Given passage —
2009-03-16 Thread Joe Bowman

Does the batch fetching working on live appengine applications, or
only on the SDK?

On Mar 16, 10:19 am, David Wilson d...@botanicus.net wrote:
 I have no idea how definitive this is, but literally it means wall
 clock time seems to be how CPU cost is measured. I guess this makes
 sense for a few different reasons.

 I found some internal function
 google3.apphosting.runtime._apphosting_runtime___python__apiproxy.get_request_cpu_usage
 with the docstring:

     Returns the number of megacycles used so far by this request.
     Does not include CPU used by API calls.

 Calling it, then running time.sleep(5), then calling it again,
 indicates thousands of megacycles used, yet in real terms the CPU was
 probably doing nothing. I guess Datastore CPU, etc., is added on top
 of this, but it seems to suggest to me that if you can drastically
 reduce request time, quota usage should drop too.

 I have yet to do any kind of rough measurements of Datastore CPU, so
 I'm not sure how correct this all is.

 David.

  - One of the guys on IRC suggested this means that per-request cost
 is scaled during peak usage (and thus internal services running
 slower).

Exercise — Can you reproduce word for word the part of the App Engine thread above that runs from "Does the batch" up to and including "by API calls."?

Extracted data —
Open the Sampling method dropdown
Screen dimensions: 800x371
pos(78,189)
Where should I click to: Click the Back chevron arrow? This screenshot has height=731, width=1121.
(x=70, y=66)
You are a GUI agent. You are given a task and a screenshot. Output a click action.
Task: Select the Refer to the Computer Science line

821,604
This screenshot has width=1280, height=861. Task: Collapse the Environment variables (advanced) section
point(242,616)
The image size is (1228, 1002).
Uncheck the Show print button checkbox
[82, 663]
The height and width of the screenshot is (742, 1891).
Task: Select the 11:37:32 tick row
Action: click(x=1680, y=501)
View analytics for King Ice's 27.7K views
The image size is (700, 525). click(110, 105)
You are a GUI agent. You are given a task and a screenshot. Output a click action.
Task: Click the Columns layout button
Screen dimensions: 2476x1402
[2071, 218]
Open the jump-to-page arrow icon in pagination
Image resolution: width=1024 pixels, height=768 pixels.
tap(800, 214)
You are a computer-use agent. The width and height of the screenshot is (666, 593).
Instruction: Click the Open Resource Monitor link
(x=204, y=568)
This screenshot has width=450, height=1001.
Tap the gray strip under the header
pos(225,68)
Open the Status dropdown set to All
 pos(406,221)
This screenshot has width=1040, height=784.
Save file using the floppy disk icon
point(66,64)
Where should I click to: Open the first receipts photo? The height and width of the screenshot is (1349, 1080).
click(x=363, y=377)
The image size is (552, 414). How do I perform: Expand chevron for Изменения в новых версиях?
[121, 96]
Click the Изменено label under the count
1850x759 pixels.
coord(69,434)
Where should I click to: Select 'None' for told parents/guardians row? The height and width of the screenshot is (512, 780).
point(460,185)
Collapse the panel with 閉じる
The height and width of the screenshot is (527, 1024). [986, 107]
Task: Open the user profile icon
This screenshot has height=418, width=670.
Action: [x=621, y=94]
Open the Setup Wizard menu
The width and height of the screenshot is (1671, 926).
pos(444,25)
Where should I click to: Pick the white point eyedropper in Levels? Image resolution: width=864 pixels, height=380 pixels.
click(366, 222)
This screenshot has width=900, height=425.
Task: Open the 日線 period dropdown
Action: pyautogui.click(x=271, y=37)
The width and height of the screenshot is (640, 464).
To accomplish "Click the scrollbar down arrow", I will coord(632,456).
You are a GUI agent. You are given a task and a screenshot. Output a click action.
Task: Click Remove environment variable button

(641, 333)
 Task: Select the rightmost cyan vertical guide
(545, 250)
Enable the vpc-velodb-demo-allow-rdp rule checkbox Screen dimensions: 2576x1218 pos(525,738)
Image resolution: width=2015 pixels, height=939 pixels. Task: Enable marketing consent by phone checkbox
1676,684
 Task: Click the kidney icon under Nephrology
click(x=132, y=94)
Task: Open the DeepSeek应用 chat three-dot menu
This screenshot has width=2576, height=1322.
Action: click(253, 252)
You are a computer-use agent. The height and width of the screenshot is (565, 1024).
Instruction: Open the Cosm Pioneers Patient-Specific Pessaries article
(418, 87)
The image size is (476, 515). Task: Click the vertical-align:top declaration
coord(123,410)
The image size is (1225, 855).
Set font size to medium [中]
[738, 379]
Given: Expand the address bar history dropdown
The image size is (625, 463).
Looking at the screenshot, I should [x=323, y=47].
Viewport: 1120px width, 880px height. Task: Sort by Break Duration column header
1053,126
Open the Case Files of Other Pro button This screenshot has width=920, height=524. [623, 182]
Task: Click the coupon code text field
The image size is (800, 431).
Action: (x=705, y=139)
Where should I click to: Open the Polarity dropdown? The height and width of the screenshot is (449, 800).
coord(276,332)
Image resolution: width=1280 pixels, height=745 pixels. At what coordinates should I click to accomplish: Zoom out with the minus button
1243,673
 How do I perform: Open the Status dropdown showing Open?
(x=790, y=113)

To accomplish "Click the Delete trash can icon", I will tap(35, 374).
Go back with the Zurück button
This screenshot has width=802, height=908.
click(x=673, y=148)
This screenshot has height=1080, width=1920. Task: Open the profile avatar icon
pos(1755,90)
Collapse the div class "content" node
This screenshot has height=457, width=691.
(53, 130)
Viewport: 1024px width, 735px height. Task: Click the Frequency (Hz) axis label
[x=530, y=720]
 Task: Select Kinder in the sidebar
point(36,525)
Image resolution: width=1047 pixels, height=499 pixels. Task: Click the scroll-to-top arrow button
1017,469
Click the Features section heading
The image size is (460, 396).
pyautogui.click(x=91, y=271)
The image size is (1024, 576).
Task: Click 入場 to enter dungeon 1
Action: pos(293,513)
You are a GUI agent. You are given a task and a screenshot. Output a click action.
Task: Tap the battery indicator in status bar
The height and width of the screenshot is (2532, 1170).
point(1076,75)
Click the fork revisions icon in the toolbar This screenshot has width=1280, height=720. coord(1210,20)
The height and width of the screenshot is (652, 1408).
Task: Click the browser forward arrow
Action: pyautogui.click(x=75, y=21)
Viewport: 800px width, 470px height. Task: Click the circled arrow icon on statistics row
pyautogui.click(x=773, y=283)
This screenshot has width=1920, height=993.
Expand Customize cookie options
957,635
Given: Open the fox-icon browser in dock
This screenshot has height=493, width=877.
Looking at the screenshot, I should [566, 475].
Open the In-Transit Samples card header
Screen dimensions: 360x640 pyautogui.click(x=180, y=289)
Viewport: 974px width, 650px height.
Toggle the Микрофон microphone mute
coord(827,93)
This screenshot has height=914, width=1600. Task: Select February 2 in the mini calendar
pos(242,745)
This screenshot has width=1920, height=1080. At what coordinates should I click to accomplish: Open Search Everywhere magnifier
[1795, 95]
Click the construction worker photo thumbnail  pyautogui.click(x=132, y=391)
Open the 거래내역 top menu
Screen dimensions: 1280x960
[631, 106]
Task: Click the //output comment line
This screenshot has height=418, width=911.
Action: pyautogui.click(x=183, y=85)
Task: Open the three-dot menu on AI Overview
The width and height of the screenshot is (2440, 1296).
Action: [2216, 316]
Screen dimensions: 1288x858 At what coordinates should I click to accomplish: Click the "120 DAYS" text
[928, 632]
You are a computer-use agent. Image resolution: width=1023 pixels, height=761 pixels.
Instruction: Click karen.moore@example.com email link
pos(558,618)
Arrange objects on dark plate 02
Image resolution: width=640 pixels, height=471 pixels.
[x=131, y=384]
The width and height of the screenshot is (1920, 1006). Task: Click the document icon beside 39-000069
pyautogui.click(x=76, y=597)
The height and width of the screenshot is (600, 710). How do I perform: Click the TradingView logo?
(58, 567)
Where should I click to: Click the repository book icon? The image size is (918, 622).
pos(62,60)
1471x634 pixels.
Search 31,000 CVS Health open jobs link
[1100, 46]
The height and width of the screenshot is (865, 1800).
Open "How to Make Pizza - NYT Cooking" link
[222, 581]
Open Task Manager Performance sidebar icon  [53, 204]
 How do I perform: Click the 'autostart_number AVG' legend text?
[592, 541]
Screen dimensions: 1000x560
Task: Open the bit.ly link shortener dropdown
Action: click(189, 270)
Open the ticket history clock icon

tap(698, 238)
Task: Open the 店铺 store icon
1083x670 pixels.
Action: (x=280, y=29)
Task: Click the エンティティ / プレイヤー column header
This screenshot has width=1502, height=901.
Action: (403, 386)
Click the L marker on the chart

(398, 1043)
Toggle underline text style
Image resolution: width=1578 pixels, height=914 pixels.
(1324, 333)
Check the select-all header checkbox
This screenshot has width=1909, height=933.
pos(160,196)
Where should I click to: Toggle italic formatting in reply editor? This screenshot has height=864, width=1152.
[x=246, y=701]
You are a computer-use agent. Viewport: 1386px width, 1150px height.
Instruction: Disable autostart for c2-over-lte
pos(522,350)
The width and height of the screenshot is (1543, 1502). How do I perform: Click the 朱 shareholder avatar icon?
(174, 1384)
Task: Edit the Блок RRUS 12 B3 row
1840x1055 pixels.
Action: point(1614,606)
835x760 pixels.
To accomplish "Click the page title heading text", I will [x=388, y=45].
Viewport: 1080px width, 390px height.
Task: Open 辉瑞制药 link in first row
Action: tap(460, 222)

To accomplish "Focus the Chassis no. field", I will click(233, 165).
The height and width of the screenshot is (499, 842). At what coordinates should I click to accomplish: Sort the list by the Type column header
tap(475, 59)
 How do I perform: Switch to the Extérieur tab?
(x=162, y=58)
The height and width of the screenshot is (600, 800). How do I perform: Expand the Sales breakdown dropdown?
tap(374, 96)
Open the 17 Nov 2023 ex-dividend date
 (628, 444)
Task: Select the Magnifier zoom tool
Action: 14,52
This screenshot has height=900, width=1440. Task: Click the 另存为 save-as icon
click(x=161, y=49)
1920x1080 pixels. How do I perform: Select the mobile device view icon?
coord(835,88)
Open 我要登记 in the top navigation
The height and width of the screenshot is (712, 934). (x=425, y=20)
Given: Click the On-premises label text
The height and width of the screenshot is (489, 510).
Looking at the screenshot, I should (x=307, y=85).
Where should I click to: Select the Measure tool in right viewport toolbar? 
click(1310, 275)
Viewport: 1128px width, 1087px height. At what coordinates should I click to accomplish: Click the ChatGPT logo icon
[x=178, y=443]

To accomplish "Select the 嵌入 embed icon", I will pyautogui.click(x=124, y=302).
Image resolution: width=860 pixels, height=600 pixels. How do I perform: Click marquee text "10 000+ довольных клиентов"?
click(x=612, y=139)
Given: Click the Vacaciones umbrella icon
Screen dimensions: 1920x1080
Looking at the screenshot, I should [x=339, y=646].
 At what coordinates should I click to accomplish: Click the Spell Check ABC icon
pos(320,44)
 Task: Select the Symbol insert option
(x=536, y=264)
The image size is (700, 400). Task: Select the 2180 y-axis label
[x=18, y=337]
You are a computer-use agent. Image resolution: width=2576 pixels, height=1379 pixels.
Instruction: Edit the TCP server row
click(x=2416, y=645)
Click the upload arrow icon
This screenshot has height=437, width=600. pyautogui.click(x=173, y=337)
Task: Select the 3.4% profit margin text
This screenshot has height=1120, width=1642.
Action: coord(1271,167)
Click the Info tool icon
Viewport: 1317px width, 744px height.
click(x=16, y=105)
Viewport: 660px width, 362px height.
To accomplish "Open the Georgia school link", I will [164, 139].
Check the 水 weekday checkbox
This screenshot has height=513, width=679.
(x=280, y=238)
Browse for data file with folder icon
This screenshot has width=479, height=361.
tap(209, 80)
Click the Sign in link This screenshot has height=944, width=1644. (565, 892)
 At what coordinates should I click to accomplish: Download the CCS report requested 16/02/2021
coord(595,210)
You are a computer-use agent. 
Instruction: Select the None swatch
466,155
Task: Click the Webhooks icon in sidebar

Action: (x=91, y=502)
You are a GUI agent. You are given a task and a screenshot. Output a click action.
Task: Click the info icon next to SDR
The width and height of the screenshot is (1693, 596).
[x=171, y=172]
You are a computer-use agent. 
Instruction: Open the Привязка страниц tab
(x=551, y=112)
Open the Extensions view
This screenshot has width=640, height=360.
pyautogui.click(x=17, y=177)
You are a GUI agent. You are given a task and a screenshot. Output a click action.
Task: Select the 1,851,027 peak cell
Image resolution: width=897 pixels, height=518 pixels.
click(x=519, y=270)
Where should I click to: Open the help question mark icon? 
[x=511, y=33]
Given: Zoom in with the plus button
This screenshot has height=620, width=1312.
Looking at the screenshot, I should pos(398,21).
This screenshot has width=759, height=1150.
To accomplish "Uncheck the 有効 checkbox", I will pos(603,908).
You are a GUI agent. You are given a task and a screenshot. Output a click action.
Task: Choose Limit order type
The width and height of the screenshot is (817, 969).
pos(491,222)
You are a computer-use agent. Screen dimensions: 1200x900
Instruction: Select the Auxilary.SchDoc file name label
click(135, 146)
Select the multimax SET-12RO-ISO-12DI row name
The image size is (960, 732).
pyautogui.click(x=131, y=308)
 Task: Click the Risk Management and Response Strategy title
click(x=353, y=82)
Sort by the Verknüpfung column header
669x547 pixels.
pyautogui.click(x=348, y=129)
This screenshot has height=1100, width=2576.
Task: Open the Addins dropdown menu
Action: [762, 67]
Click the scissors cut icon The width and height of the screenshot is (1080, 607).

Right answer —
Does the batch fetching working on live appengine applications, or
only on the SDK?

On Mar 16, 10:19 am, David Wilson d...@botanicus.net wrote:
 I have no idea how definitive this is, but literally it means wall
 clock time seems to be how CPU cost is measured. I guess this makes
 sense for a few different reasons.

 I found some internal function
 google3.apphosting.runtime._apphosting_runtime___python__apiproxy.get_request_cpu_usage
 with the docstring:

     Returns the number of megacycles used so far by this request.
     Does not include CPU used by API calls.